#### REQUIRED ACTION:
Report all lines below with the word "Products".

#### PROVIDED RECORDS:
━━━━━━

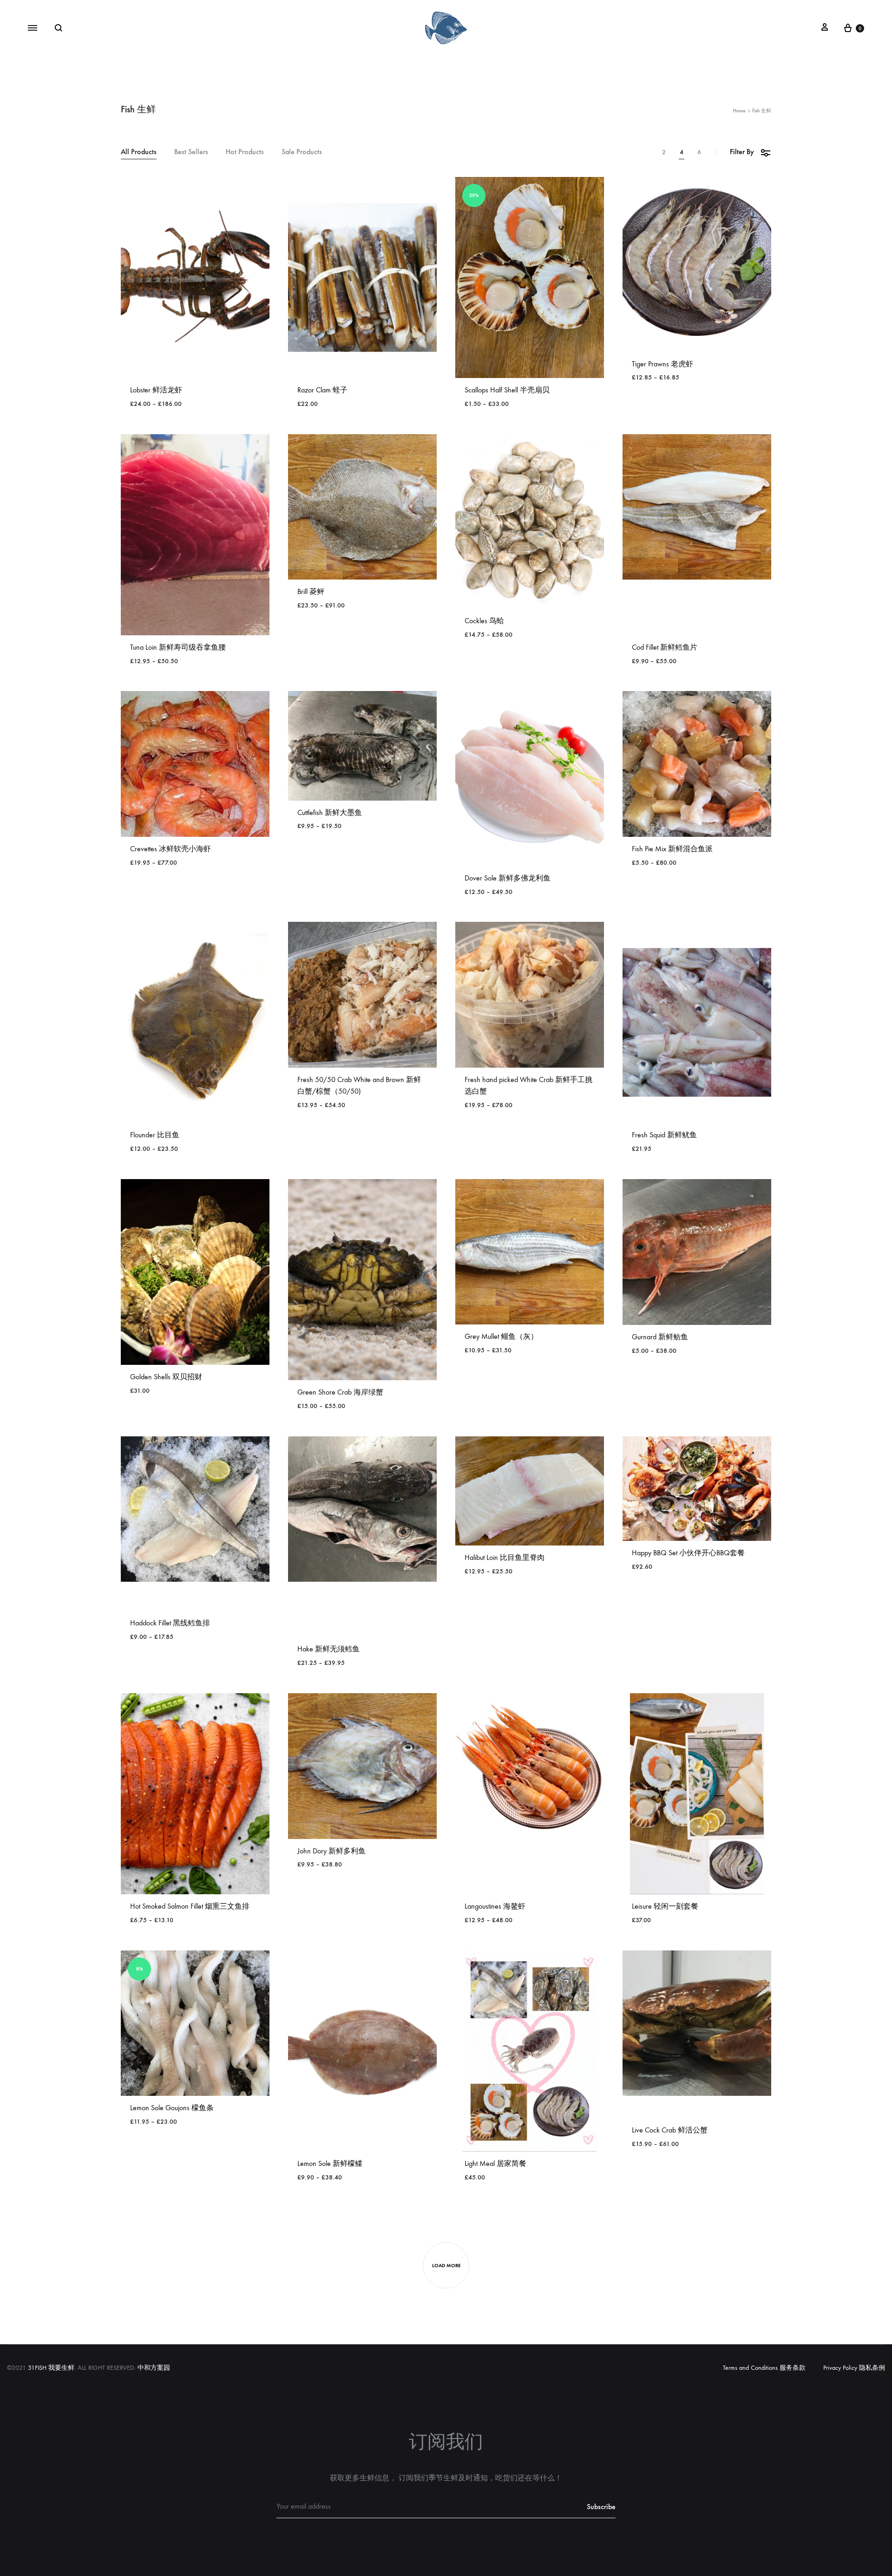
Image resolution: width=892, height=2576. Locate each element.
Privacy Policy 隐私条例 (854, 2368)
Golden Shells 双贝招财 (166, 1376)
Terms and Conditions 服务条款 (764, 2368)
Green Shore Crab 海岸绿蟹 (340, 1392)
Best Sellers (191, 152)
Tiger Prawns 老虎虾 (662, 363)
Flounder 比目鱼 (154, 1134)
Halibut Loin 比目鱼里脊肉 (504, 1557)
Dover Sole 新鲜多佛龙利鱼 (508, 878)
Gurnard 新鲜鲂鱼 (660, 1336)
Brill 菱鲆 (310, 591)
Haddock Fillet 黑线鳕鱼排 (170, 1622)
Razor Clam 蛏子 (322, 389)
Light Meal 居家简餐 (495, 2163)
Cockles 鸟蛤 (484, 620)
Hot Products (245, 152)
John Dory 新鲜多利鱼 (331, 1850)
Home (739, 111)
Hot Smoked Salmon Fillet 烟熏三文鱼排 (189, 1906)
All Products (139, 152)
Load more (446, 2266)
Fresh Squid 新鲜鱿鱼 (664, 1134)
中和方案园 (154, 2368)
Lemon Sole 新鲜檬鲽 (329, 2163)
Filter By (742, 151)
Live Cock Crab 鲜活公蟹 (670, 2130)
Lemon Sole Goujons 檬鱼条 (172, 2107)
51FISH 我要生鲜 (51, 2368)
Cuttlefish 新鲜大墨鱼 (329, 812)
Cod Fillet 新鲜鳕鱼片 (664, 647)
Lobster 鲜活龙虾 (156, 389)
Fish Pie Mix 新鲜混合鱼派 (672, 848)
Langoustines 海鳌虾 (495, 1906)
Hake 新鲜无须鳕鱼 (328, 1648)
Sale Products (302, 152)
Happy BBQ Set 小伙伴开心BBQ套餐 (688, 1552)
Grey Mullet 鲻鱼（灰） (501, 1336)
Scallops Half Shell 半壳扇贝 (507, 389)
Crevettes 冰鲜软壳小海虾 (170, 848)
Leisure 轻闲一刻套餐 (665, 1906)
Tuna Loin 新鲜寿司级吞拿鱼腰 (178, 647)
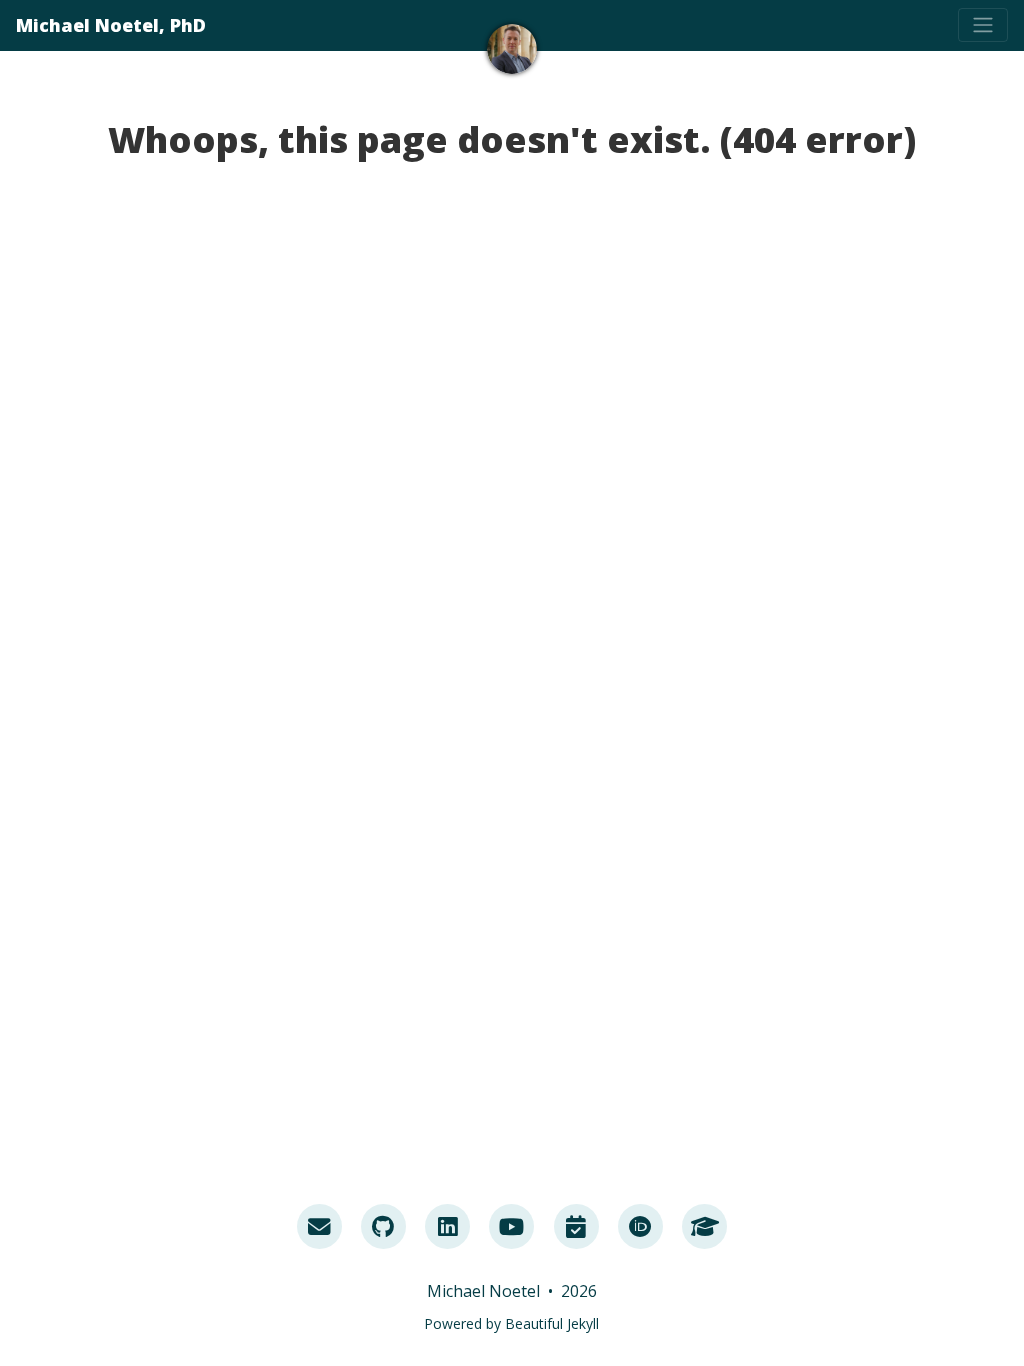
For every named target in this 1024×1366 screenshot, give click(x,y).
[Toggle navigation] (983, 25)
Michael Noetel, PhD (111, 25)
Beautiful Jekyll (552, 1323)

━━━━━━

#### COMPLETED EXERCISE:
Hot Products (245, 152)
All Products (139, 152)
Sale Products (302, 152)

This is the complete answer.